You’ll find change machines to convert your greenbacks into a fist full of quarters and thankfully most of the arcade games only cost a quarter or two to play. With coins in hand it’s time to explore; don’t rush and make sure you go around more than once to ensure you don’t miss any hidden gems.

When you first walk in the door you’ll see the earliest carnival amusements such as love testers, mechanical fortune tellers and the proto-pinball machines which were literally just balls filtering down through a rack of pins.

You’ll also find amazingly well-preserved Wurlitzer Nickelodeons which sound like the carnival has come to town, alongside classic foosball tables, air hockey, skee-ball and sharp shooting games.

Game on

Mixed in among these carnival favourites are video gaming classics, all in perfect working order and ready to play. Highlights include Asteroids, Pit Stop, Moon Patrol, Pac-man, Galaga and Space Invaders along with a few pinball machines.

For me the standout is the original Battle Zone tank game, released by Atari in 1980 with dual-stick controls and tank-style viewfinder. While I’ve played Battle Zone on plenty of different platforms over the years, there’s something special about playing it on the original hardware.
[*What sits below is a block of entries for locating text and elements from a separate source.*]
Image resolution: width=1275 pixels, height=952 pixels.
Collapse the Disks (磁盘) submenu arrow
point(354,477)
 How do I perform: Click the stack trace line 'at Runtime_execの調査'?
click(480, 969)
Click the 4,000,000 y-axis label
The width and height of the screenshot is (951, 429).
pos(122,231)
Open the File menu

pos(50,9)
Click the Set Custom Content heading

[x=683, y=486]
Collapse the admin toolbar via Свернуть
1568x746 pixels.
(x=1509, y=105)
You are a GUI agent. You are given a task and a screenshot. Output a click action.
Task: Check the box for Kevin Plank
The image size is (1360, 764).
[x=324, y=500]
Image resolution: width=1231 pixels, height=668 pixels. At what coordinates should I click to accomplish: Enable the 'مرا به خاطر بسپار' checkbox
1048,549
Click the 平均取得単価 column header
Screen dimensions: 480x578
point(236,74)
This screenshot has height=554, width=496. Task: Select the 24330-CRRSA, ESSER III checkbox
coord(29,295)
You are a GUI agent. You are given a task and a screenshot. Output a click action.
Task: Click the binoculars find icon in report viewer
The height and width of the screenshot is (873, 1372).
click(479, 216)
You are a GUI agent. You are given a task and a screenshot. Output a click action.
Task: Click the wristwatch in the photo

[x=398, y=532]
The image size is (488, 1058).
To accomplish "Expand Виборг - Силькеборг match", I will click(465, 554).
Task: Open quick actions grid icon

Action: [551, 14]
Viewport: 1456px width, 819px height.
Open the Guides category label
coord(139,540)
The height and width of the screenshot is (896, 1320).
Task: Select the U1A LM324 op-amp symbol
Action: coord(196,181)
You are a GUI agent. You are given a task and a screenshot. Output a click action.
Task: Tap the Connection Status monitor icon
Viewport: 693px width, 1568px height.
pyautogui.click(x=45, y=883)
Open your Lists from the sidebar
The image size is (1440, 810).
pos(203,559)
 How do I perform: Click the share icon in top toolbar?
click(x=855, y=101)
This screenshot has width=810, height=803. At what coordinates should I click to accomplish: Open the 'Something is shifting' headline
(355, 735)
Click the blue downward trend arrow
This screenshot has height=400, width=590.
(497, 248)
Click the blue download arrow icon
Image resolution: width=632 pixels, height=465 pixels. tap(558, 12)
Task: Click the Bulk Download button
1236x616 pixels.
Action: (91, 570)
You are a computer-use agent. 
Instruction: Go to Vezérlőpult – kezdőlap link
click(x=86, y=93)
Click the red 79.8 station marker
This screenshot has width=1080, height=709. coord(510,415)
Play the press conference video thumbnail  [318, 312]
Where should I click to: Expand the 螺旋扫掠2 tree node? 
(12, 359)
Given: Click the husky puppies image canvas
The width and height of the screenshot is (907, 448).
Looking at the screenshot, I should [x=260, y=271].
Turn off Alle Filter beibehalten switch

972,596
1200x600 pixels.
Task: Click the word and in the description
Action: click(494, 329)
Wander around and you’ll find plenty of games that you might have only played modern gaming consoles, or on homemade emulators like Retro Pie running on the Raspberry Pi. Even the best emulators can’t replicate the touch of the original controls, the look of the old CRT picture tube screens and the feel of leaning against an arcade cabinet and pumping in coins.

Admittedly there’s an element of 1970s and 80s nostalgia for those of us who remember when video games were commonplace in milk bars and fish ‘n’ chip shops. Even if you don’t remember those days, it’s a thrill to go back to where it all began, just like seeing classic cars still on the road.

The gatekeeper

Many games at Musée Mécanique feature an informative sticker explaining where they fit into gaming history, but you might catch sight of owner Dan Zelinsky – zipping by on rollerblades – who is more than happy to talk about the collection which was started by his father. Zelinsky has dozens more machine stored away, which are either too fragile to be played by the public or are awaiting repair.

“The idea is for it to be hands on, for people to play the machines as their makers intended, rather than keep them behind glass,” Zelinsky says.

“I still occasionally bring in new machines, like Terminator Salvation, but I try to avoid modern games you can find in any arcade and focus on the classics.”

Of course your idea of “classic” arcade games will depend on how many miles you’ve got on the clock. Whatever your age, if you love gaming then an afternoon at Musée Mécanique is the perfect way to relive a misspent youth.

Adam Turner travelled to San Francisco as a guest of Google.